Task statement: Within the data, how many lines hold the word "flag"? Answer with nothing but the number.

Collected data

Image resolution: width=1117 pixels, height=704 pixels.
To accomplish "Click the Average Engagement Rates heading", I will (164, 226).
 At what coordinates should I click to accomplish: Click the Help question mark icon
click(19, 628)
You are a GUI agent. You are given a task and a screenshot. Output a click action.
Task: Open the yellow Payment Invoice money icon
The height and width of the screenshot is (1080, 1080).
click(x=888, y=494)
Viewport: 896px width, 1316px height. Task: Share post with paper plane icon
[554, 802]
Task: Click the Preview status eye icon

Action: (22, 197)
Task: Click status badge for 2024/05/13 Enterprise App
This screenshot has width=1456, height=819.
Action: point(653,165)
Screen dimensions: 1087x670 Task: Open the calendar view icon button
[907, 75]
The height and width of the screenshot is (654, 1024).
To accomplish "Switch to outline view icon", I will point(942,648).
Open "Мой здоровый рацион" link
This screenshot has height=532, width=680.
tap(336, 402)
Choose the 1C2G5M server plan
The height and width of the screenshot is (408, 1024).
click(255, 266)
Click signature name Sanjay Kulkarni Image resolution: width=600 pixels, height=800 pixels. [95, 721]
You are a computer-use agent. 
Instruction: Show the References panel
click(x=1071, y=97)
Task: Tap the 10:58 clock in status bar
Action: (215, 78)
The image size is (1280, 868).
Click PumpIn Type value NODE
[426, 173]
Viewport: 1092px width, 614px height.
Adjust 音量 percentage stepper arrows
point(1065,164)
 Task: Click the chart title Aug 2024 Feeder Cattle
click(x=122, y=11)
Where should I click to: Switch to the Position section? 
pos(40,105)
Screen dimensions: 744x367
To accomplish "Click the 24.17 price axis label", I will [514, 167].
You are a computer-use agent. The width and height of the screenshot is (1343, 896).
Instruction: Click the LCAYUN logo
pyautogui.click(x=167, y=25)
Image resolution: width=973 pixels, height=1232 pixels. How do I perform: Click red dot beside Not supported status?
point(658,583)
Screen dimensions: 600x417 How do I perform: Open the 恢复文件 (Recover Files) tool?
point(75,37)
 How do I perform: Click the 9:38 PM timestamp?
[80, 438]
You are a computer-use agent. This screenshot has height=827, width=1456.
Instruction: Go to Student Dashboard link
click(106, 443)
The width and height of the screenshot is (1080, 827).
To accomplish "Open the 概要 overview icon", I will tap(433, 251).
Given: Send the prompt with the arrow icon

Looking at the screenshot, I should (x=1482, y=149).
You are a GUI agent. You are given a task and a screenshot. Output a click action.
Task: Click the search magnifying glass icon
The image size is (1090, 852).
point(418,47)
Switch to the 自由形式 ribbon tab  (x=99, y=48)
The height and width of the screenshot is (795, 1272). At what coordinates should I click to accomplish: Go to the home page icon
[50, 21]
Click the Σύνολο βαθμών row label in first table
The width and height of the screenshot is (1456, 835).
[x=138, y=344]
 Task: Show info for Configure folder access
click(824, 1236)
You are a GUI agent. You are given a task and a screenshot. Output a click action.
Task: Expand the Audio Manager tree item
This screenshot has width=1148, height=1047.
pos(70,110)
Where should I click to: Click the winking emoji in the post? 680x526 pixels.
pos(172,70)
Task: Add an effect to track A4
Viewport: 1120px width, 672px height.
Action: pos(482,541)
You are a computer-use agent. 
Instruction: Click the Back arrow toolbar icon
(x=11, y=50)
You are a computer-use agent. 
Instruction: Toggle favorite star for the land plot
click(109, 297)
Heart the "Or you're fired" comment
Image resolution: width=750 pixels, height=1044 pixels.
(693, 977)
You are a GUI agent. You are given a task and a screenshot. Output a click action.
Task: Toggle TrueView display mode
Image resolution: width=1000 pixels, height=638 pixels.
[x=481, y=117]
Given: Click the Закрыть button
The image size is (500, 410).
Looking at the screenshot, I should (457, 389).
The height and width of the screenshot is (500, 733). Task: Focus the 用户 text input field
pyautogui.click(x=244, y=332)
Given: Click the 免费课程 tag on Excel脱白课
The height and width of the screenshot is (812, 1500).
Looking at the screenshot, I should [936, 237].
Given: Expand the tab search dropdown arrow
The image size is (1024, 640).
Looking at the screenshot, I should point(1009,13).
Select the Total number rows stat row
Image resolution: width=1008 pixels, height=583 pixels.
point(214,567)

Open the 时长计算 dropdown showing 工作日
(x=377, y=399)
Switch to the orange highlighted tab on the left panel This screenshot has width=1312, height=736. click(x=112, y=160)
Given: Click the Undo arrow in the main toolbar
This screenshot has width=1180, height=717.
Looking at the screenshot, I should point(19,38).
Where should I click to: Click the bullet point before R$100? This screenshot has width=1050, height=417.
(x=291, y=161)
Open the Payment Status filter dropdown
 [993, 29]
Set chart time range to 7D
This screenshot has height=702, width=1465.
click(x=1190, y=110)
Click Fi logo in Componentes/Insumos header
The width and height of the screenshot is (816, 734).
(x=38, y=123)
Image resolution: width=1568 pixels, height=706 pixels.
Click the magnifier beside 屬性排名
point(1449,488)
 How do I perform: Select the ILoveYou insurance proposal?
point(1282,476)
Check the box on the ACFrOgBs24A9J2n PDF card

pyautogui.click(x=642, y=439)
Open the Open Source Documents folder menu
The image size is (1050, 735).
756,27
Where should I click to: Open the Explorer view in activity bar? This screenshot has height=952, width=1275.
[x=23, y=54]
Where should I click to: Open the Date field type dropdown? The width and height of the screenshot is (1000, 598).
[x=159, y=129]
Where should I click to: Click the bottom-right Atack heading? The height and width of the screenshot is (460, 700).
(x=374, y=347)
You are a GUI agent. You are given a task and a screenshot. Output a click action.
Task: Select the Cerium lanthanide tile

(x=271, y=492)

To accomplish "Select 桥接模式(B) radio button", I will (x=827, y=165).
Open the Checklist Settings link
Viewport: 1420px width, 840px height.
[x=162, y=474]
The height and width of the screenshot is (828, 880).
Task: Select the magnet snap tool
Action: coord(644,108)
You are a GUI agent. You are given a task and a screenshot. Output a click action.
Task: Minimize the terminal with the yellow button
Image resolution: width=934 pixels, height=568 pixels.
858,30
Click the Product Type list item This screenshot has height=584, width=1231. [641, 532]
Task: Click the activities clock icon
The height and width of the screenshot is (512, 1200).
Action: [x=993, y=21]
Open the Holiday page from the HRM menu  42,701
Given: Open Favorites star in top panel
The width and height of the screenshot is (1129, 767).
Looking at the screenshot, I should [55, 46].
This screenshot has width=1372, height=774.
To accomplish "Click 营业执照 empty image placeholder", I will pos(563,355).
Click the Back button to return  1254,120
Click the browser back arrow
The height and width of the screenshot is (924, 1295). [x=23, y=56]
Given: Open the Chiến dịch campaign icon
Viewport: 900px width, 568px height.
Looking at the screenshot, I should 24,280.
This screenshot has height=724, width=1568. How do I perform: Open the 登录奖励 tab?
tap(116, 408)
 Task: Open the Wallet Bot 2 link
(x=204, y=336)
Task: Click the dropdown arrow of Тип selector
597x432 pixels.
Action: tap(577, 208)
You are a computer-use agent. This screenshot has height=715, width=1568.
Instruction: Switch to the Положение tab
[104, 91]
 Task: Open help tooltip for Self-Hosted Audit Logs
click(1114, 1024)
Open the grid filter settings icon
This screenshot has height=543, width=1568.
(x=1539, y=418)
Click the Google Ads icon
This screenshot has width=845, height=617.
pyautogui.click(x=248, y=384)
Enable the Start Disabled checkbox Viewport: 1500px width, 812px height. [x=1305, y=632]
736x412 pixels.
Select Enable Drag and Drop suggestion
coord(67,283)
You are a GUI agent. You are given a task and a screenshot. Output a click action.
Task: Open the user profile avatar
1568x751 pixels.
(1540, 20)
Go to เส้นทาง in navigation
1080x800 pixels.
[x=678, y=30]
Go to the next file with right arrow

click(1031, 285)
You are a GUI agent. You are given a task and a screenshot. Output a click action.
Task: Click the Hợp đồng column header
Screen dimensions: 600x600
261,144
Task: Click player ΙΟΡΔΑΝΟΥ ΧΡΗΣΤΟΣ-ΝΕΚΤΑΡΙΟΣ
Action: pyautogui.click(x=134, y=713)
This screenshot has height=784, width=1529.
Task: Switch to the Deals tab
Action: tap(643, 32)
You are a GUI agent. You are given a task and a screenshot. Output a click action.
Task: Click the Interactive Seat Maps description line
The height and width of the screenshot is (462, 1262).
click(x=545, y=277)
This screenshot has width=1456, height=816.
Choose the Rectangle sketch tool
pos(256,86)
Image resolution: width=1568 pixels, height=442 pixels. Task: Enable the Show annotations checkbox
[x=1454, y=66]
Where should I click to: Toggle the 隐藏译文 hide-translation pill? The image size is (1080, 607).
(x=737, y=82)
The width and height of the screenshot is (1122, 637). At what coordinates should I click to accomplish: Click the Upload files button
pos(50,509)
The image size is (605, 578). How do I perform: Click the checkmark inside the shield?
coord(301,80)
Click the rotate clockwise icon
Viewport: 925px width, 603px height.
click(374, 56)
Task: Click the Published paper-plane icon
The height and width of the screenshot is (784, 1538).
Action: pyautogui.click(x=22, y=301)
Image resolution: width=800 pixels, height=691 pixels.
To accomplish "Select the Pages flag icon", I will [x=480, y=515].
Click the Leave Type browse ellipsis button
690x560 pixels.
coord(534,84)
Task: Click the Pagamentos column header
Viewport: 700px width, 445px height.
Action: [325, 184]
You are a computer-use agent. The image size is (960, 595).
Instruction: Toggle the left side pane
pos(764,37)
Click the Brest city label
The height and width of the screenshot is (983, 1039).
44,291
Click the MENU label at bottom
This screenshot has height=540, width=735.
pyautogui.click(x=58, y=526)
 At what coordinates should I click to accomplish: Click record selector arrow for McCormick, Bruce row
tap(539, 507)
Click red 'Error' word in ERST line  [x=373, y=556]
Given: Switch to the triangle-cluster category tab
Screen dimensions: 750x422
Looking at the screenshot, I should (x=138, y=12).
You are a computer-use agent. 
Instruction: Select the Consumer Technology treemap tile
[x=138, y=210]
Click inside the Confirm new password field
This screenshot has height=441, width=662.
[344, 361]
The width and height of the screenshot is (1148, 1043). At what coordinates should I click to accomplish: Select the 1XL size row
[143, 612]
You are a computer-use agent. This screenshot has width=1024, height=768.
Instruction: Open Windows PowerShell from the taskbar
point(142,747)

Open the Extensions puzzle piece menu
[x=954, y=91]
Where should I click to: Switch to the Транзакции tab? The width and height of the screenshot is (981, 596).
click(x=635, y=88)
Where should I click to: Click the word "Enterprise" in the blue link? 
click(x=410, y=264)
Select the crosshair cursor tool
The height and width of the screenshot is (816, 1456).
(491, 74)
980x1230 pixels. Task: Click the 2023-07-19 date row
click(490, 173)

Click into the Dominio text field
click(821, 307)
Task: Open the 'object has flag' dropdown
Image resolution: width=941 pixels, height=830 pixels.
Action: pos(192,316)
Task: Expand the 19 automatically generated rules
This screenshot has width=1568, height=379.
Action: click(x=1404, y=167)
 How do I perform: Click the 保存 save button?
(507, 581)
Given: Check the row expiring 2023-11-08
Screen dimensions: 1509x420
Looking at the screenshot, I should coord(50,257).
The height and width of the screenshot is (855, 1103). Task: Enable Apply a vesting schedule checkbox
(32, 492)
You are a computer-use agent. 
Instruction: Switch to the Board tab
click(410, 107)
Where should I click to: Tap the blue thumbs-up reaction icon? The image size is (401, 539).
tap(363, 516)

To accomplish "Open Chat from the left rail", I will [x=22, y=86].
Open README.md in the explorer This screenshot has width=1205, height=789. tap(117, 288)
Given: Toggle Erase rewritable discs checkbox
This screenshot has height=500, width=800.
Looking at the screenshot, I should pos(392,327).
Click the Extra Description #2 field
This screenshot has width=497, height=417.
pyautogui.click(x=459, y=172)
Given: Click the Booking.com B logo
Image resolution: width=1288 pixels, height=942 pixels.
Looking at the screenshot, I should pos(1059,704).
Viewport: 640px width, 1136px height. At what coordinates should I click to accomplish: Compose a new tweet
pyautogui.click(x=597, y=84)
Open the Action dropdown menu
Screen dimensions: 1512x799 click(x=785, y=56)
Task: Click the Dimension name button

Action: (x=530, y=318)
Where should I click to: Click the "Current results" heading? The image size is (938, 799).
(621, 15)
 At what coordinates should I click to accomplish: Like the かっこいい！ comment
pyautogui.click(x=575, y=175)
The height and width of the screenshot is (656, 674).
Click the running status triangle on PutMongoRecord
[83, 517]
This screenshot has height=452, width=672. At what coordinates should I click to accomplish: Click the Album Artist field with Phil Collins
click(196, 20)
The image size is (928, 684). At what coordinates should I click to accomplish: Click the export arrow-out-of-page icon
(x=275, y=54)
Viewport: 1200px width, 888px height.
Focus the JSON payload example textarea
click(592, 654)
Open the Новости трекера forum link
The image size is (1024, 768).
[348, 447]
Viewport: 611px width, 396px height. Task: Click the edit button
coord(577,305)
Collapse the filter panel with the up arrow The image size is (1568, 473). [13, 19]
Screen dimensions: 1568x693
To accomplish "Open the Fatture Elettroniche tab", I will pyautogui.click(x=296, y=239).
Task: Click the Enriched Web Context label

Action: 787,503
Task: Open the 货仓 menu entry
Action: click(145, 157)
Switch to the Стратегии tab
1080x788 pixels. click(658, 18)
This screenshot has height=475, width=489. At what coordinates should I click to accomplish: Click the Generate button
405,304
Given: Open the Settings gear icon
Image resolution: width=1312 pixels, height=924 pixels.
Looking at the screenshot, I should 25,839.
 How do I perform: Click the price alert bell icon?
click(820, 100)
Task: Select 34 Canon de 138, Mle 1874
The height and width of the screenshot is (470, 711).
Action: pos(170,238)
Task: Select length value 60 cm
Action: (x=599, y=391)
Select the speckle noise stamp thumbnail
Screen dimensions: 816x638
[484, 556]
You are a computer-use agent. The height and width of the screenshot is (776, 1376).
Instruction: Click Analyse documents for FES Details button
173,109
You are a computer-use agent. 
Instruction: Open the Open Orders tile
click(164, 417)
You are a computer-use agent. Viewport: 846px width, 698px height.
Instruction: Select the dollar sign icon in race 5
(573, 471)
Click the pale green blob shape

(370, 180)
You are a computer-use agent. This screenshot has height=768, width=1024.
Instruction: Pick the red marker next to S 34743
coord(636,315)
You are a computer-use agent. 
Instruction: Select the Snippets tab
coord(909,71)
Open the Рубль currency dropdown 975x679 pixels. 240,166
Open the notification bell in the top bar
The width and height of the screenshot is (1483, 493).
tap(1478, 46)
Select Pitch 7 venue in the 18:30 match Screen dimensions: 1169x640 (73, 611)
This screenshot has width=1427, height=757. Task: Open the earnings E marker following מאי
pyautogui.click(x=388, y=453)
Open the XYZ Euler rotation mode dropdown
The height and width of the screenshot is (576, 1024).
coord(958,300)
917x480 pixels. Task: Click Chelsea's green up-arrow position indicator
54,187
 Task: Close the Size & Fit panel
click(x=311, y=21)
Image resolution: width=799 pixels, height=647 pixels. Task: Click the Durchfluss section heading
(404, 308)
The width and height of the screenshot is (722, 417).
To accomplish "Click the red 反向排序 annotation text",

Solution: 2